Glenmark challenges the standing of Abbott Laboratories and Abbott Laboratories, Inc. (ALI) as co-plaintiffs in the instant suit. Glenmark argues that these United States companies do not have exclusive licenses to the’244 patent, as Glenmark states is required for entitlement to damages for their lost profits and price erosion due to infringement. It is not disputed that Sanofi-Aventis as the owner by assignment of the ’244 patent, and Aventis Pharma as exclusive licensee of the ’244 patent, have standing in this action. Aventis Pharma in turn granted the “irrevocable, sole and exclusive right” to Abbott GmbH to make, use, and sell the trandolapril-verapamil combination product under the ’244 patent. Abbott Laboratories has since 2001 been the owner of the FDA-approved NDA for this product, and ALI is the exclusive United States distributor for Abbott Laboratories. . . .

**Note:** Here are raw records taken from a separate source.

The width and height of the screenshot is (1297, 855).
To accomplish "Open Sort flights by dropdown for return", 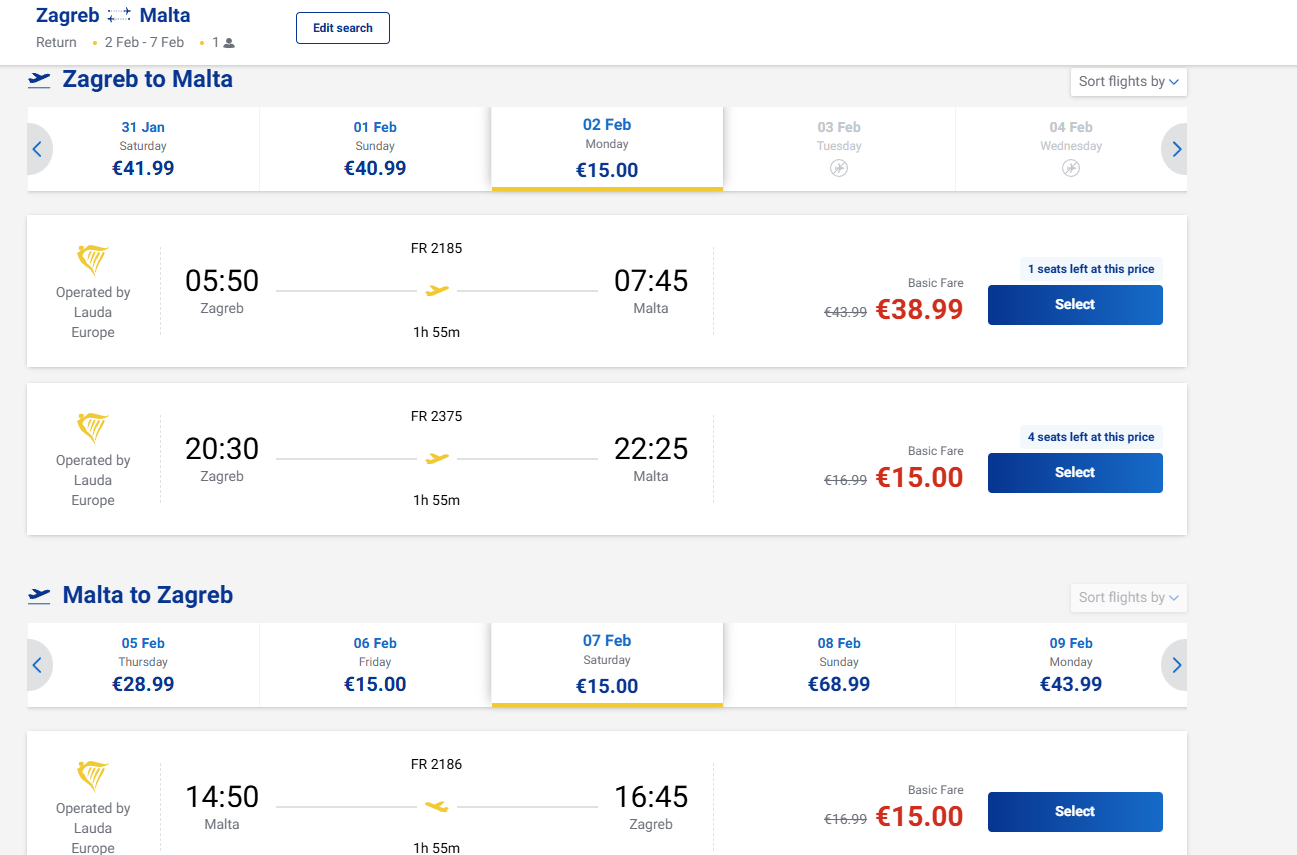I will 1128,598.
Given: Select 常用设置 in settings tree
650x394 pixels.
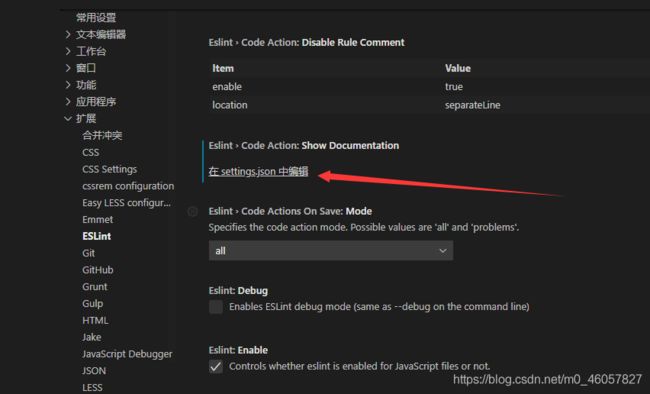Looking at the screenshot, I should click(96, 17).
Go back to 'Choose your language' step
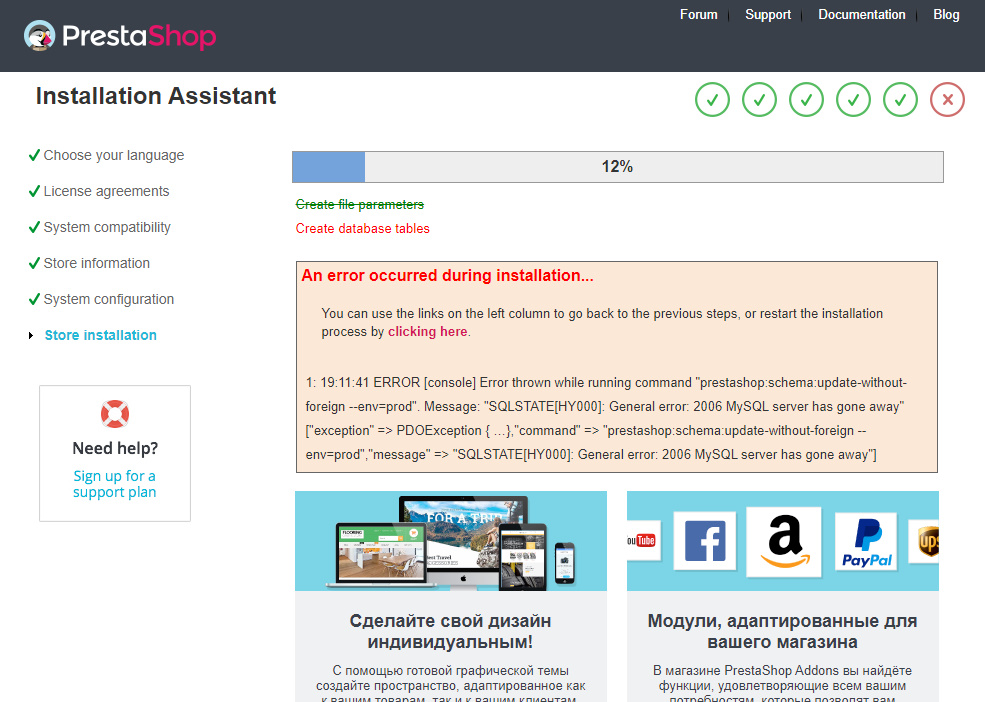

The district court penetrated these complexities. The court’s finding that any necessary licenses existed, expressly or impliedly, has not been shown to be incorrect in law or clearly erroneous in fact. . . . Here, Abbott Laboratories and ALI have fully exclusive rights in the United States. Although Glenmark argues that Abbott Laboratories’ ownership of the NDA [(New Drug Application)] has no bearing on patent exclusivity, the issue before the district court was whether the Plaintiffs intended to grant exclusive rights to Abbott’s United States companies, and did so grant. Abbott Laboratories’ exclusive ownership of the NDA conforms to that intent, and is reflected in the entirety of the commercial relationships, as the district court recognized. . . . We affirm that Abbott Laboratories and ALI have the exclusive rights to the Tarka® product in the United States [and] these United States entities have standing to participate in this suit and to recover damages for their injury due to Glenmark’s infringement.